Risk Assessment STANDARD Flashcards
Risk Assessment is:
The identification, Analysis and evaluation of uncertainties to objectives and outcomes. It provides a comparison between the desired/undesired outcomes and expected rewards/losses of organizational objectives.
Risk assessment can be accomplished in varying degrees of detail. Risk may be assessed using:
Qualitative Analysis,
Qualitative Analysis and
Combined approaches
A qualitative analysis uses descriptive terms and phrases such as:
Minor
Moderate
Major
Critical
Qualitative Analysis can be used when:
Numerical data is inadequate, uncertain, or unavailable to properly describe the risk
Plan-Do-Check-Act
Plan- Define and Analyze an issue and the context
Do- Devise a Solution, Develop detailed Action, Plan and implement it systematically
Check- Confirm Outcomes, Against Plan, Identify Deviations and Issues
Act- Standardize Solution, Review and Define Next Issues
The PCDA Model is a clear, systematic, and documented approach to:
Set measurable, policies, objectives and targets
Methodically implement the program
Monitor, measure and evaluate progress
Identify, Prevent and remedy problems as they occur
Assess competence requirements and train persons working on the organizations behalf
Provide top Management with a feedback loop to assess progress and make appropriate changes to the risk assessment program
Manage information within the organization, thereby improving operational efficiency.

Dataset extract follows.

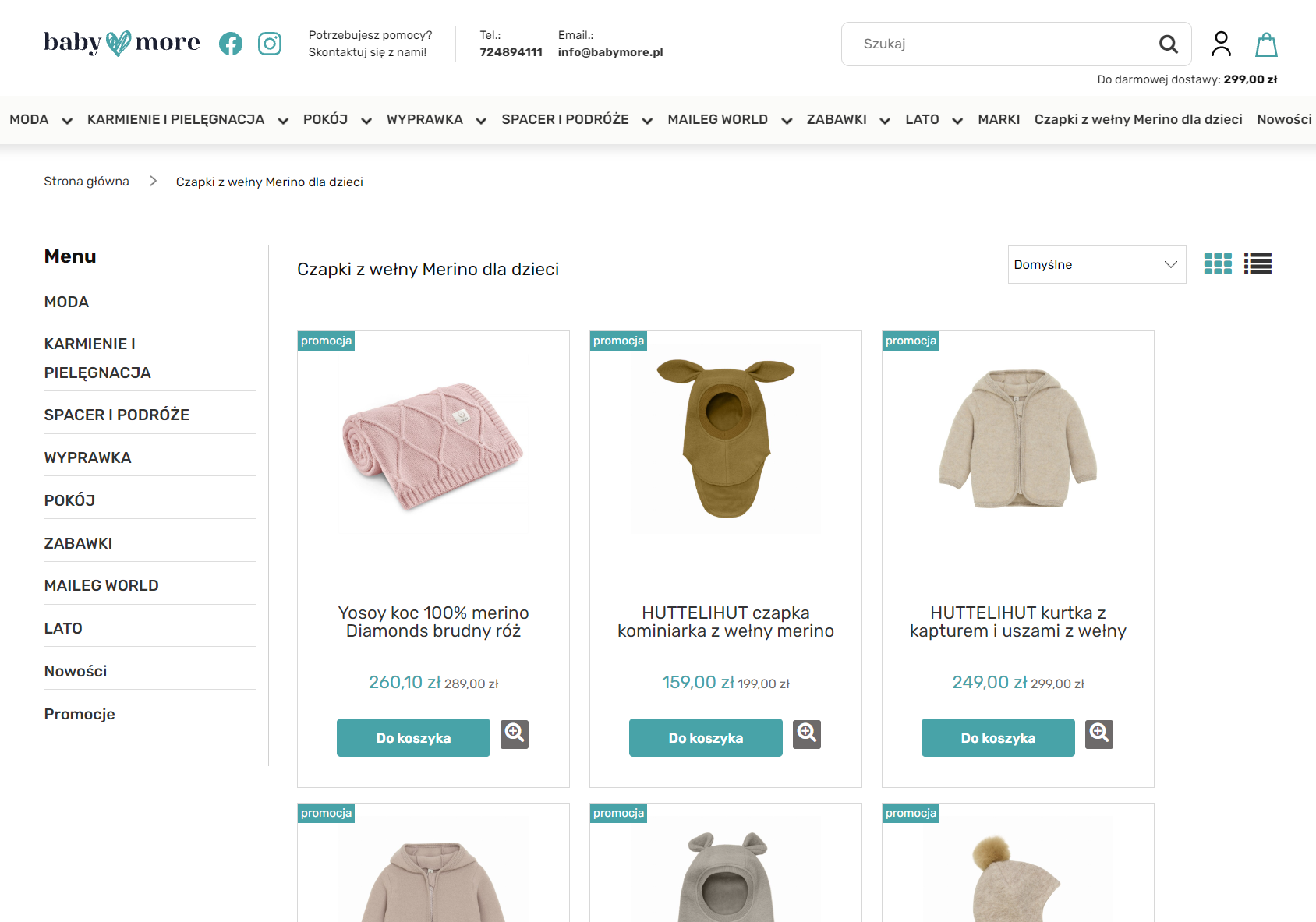Open the shopping bag cart icon

pos(1266,44)
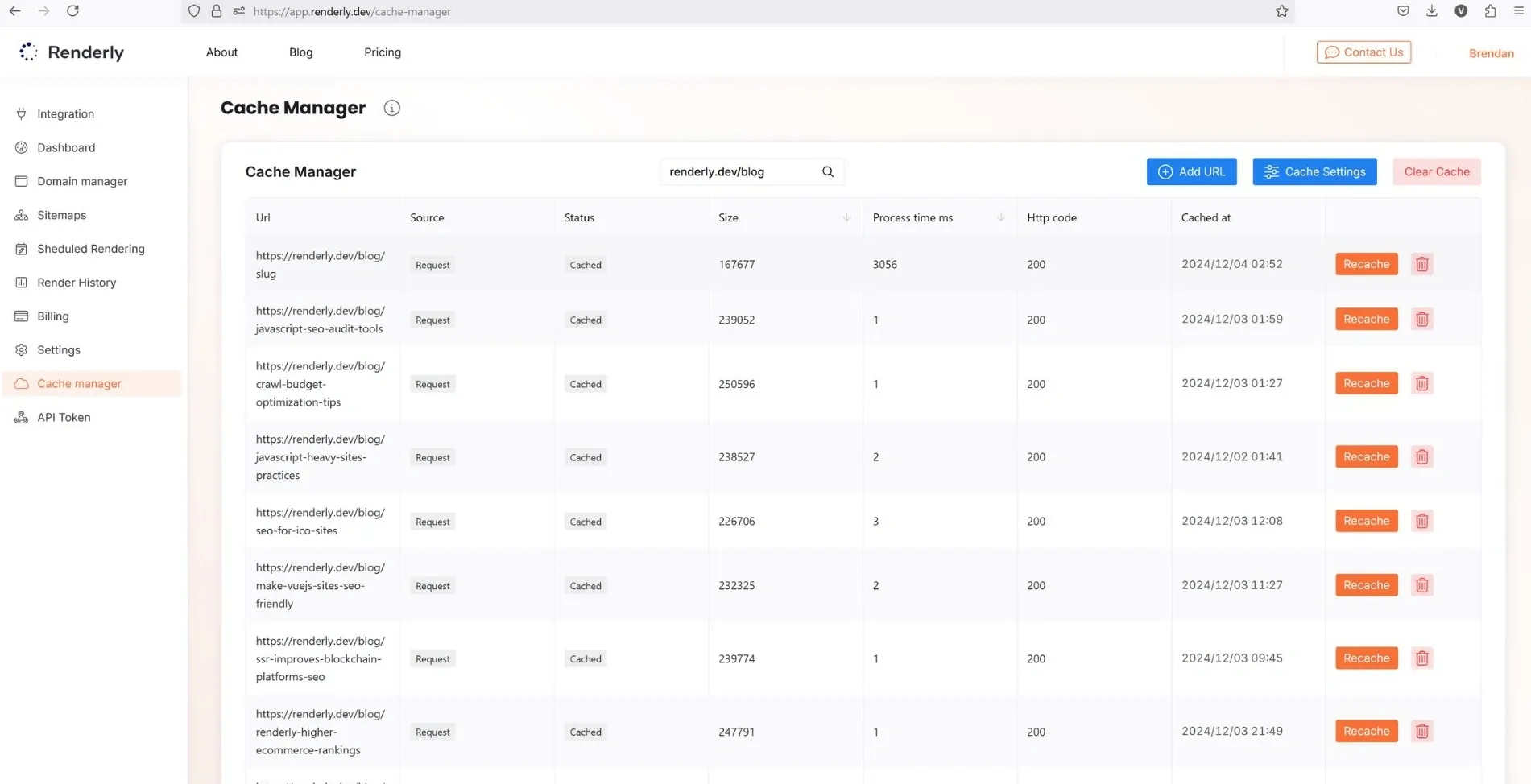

corrective action definition
Action to rectify the causes of a detected nonconformity or other undesirable circumstances.
NOTE 1: There can be more than one cause for a nonconformity.
NOTE 2: Corrective action is taken to prevent recurrence, whereas preventive action is taken to prevent occurrence.
criticality
Of essential importance with respect to objectives and/or outcomes.
criticality analysis
A process designed to systematically identify, evaluate, and rank positive and negative impacts on an organization’s stakeholders, assets, services, and activities based on the importance of its mission or function, or the significance of risks on the organization’s ability to meet its objectives and expectations.
NOTE: Determines which qualities or degrees of risk are of the highest importance for successful execution of an organization’s objectives or which might represent a decisive turning point in strategy execution.
critical control point (CCP)
A point, step, or process at which controls can be applied to modify risk.
NOTE 1: A threat or hazard can be prevented, eliminated, or reduced to targeted levels.
NOTE 2: A point at which opportunity can be leveraged.
disruptive event
An event that interrupts planned activities, operations, or functions, whether anticipated or unanticipated.
The Parento Analysis
assumes for risk events that roughly 80% of the effects come from 20% of the outcomes. Simple technique for prioritizing the problems that will be resolved by making these changes. Can be limited by its exclusion of problems that are small but may grow with time
Scenario Analysis
A process of of analyzing possible and plausible future events by considering alternative scenarios and outcomes.